While we are a casual based Warhammer 40k group, we do have a few “house rules” by which we prefer to abide. These are listed below for ease of reference.

Game Types

There are four different types of 40k games we play. Agreeing to a certain type is generally done when coordinating a game with your opponent. These are:

Standard Game

Standard games are the most common. These allow for everything that Games Workshop has published that’s considered a part of the current environment. This means that the core rulebook, codices (both print and digital), codex supplements, dataslates, expansions, and ForgeWorld material is allowed. Courtesy suggests you clear anything with your opponent that’s not readily available in the core rulebook or printed army codices, however.

Standard games allow for personal restrictions, too. So, if you’re not comfortable playing with / against a certain ruleset, unit, or other material, then just let your opponent know before both of you agree to the game. If things are not made known prior to agreement, then the “Standard Game” rules apply unrestricted.

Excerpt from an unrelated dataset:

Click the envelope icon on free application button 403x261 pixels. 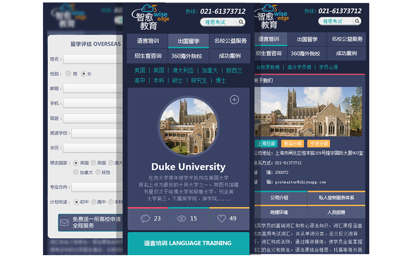(64, 222)
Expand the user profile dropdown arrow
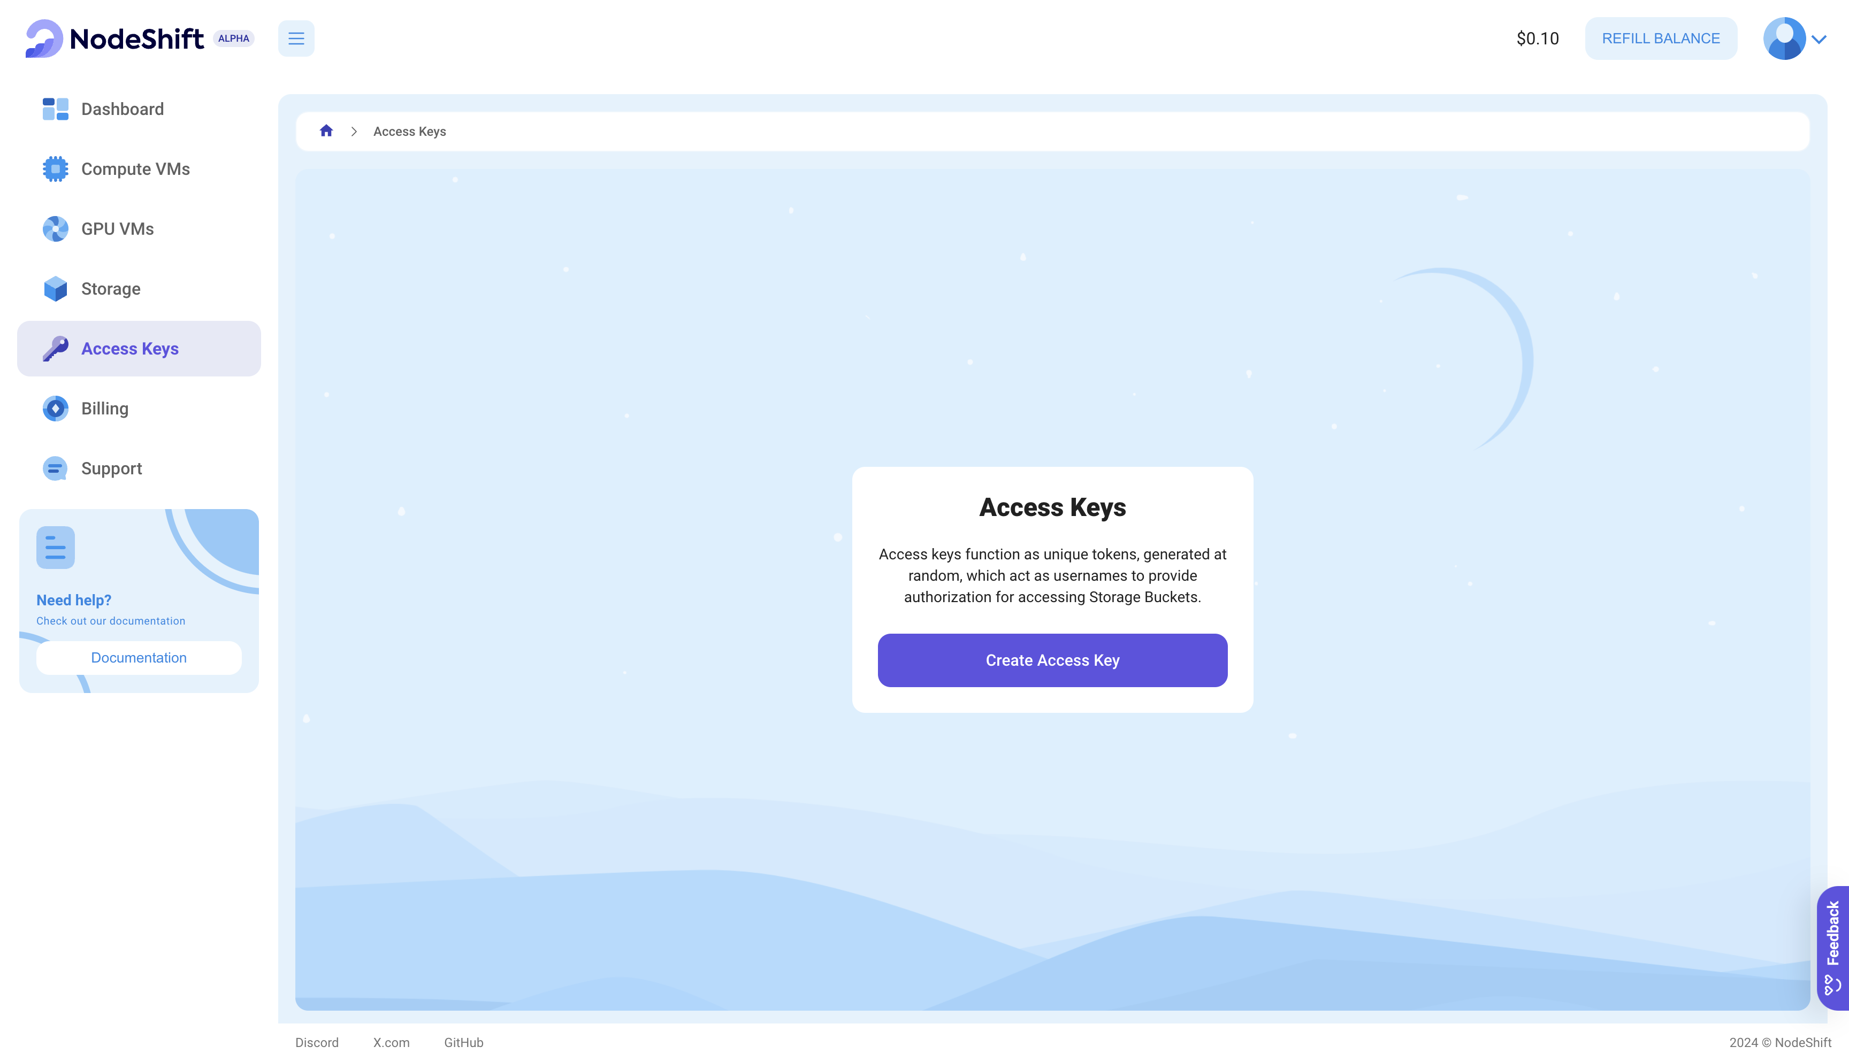This screenshot has width=1849, height=1062. (1818, 37)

Pick-up games fall into this category by default.

Competitive Game

A Competitive game is a subset of the Standard game. These games are meant for those who wish a more balanced and stable environment, such as those preparing for a tournament or other more intense level of organized play. Competitive games follow the rules established by the organized event for which someone is preparing. If no organized event is forthcoming, then reference the Warrior’s Code direct from Games Workshop.

Competitive games, being more restrictive, can still have personal level preferences. Again, all players must agree before commiting to the game.

Narrative Game

Narrative games are designed and run by those players who enjoy a more creative or cinematic experience. These are pre-designed scenarios created not to promote balanced play, but to instead promote narrative play. Thus, these games allow all officially published Games Workshop material, non-randomized options (such as Warlord Traits or psychic powers), preset terrain layouts, and fully custom rules and units. And while balanced points values should be used as a baseline for building lists, the scenario designer can opt to allow for unbalanced forces, if the narrative calls for it.

The designer of the scenario acts as the “gamemaster” in these types of games, and has final authority on what is and isn’t allowed. Clear anything that’s out of the ordinary with him / her.

Experimental Game

There are times when we wish to try out new units from ForgeWorld, or tweak certain rules to see what happens. We may also wish to test custom units meant for Narrative games in a non-narrative environment. These are the times when we’ll play an Experimental game. This generally means that all officially published material from Games Workshop, past and present, is alllowed. This includes GW, GW: Digital, and ForgeWorld. In addition, custom rules and units are also allowed.

Rules and restrictions should be made clear to participants in an experimental game. It’s important to remember, however, that the goal of an Experimental game isn’t necessarily to win, but to push the rules as far as we need to see what does and does not work.